(Saved entries)
○ ○ ○
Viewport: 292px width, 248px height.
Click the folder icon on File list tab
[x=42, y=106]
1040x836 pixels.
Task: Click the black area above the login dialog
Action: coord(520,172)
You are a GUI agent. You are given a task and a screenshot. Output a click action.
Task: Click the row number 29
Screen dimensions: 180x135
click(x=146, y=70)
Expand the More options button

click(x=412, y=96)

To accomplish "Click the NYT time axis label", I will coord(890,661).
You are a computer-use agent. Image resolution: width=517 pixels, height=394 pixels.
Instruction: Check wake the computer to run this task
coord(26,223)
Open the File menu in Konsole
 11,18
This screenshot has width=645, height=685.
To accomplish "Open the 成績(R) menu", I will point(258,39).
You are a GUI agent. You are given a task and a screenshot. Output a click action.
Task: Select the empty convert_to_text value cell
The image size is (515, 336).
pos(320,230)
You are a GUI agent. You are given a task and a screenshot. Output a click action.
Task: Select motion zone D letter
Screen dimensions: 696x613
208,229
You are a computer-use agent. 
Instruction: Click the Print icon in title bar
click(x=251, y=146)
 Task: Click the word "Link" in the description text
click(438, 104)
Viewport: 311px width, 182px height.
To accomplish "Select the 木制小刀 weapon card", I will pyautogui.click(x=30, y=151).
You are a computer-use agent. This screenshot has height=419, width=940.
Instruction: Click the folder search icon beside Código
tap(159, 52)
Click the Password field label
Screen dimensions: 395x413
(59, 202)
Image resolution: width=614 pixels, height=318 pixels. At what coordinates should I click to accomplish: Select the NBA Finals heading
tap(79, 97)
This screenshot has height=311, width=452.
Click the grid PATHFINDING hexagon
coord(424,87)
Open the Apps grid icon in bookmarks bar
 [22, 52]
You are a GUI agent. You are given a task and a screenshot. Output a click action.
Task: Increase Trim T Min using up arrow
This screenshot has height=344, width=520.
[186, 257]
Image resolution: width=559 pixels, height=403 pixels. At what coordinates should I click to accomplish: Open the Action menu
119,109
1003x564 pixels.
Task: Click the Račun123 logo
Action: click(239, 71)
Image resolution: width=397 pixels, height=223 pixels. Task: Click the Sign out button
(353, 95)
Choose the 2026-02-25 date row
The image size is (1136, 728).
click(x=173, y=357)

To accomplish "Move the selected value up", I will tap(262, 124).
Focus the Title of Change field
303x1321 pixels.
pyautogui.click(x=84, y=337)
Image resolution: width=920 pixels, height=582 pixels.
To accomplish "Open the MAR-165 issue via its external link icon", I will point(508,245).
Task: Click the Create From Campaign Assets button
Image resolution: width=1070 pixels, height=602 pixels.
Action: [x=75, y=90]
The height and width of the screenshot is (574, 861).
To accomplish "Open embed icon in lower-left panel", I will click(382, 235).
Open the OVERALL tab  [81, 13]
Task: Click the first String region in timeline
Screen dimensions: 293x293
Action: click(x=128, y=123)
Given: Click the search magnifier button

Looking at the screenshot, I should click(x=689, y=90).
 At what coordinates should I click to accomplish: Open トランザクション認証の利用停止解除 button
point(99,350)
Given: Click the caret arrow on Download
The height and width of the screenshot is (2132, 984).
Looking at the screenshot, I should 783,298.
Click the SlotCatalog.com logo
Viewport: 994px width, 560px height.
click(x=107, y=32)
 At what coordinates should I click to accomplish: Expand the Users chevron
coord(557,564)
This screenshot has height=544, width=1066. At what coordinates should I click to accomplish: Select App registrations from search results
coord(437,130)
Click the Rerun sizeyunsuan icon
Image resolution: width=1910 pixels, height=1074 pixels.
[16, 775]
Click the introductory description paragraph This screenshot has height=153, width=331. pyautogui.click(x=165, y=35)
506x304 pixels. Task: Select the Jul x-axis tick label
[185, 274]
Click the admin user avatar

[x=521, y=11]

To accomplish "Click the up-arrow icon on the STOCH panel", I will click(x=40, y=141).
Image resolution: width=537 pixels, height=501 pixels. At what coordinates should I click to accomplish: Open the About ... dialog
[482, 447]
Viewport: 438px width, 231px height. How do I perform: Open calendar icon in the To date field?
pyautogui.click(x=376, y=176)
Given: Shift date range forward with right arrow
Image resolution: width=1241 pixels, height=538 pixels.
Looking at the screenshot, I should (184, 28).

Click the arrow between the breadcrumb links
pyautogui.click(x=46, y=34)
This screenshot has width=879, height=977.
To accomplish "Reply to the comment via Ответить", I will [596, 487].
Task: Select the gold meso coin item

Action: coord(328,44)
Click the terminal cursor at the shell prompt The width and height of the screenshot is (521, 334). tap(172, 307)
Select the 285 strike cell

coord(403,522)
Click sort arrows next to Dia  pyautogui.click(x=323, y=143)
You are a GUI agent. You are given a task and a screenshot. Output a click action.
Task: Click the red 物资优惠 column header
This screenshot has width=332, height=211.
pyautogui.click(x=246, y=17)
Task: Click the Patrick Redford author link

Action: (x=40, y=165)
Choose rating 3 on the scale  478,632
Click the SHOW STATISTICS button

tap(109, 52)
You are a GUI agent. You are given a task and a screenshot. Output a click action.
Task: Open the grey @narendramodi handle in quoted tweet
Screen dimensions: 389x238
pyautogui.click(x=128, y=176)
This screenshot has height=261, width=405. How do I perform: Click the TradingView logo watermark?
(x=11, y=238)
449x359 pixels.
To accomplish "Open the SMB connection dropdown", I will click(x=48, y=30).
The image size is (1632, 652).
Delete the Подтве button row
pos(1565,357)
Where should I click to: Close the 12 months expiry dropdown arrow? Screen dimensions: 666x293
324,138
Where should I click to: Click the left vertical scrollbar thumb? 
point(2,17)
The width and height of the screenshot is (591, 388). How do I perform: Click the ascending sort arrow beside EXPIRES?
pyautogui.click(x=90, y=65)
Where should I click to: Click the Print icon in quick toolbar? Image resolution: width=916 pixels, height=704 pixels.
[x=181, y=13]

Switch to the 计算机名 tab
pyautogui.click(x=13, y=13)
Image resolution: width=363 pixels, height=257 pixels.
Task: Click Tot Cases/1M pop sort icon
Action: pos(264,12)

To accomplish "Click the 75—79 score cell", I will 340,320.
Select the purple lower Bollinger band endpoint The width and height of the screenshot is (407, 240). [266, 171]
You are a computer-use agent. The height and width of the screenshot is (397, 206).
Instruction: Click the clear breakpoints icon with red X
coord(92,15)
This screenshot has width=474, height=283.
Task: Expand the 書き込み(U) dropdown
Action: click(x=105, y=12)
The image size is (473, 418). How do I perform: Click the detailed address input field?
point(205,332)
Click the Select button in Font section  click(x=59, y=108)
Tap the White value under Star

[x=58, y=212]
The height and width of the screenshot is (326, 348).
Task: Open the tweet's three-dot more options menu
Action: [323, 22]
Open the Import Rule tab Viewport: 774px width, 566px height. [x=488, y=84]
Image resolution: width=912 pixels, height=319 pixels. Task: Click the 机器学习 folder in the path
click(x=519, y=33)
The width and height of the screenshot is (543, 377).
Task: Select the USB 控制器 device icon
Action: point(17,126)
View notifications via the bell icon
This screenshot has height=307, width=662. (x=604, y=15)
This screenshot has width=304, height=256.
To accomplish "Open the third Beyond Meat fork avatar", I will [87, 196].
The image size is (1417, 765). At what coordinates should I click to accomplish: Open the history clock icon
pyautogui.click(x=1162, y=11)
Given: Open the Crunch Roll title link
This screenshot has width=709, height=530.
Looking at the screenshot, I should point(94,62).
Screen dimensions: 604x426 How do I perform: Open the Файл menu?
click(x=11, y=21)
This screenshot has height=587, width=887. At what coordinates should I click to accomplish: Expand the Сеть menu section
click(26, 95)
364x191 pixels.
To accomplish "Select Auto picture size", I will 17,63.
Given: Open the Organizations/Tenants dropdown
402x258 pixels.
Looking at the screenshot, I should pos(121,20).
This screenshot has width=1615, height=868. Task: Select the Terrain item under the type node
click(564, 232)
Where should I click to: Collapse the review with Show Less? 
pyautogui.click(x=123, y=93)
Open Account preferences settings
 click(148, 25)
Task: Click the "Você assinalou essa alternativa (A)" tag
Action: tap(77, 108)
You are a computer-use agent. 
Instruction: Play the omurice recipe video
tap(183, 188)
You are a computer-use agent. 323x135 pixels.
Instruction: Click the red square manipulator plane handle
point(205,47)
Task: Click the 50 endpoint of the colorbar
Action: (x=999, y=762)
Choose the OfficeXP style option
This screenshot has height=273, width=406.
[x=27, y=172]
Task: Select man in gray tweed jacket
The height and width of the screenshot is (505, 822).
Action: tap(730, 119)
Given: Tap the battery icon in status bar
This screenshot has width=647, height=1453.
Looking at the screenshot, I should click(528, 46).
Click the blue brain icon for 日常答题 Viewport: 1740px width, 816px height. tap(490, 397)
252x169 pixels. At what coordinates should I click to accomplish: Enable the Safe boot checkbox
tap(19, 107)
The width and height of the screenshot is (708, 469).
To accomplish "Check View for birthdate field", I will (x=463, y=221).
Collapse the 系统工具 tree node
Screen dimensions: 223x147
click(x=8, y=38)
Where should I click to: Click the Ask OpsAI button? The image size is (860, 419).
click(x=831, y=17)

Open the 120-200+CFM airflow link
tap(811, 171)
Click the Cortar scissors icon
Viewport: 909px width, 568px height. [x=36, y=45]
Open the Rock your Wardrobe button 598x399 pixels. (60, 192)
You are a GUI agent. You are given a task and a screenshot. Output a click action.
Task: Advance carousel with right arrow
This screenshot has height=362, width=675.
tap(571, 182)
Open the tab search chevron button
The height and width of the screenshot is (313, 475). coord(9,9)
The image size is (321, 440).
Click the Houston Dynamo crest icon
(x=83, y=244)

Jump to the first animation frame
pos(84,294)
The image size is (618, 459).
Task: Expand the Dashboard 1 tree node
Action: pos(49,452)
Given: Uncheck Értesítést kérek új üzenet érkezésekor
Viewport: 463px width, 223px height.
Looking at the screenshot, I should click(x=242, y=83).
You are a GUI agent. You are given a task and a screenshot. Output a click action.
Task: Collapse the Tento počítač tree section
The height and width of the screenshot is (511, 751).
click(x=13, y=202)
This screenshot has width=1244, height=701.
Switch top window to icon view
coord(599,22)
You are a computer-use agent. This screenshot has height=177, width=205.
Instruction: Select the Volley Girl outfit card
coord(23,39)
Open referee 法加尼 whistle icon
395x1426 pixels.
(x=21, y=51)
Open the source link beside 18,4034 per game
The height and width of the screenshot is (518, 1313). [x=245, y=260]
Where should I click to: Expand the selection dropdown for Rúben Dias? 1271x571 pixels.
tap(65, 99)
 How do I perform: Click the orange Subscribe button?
○ ○ ○
> **YOUR INSTRUCTIONS**:
Search the lines above for the string "panel" and copy each line that has it.

> **EXERCISE ANSWER**:
To accomplish "Open embed icon in lower-left panel", I will click(382, 235).
To accomplish "Click the up-arrow icon on the STOCH panel", I will click(x=40, y=141).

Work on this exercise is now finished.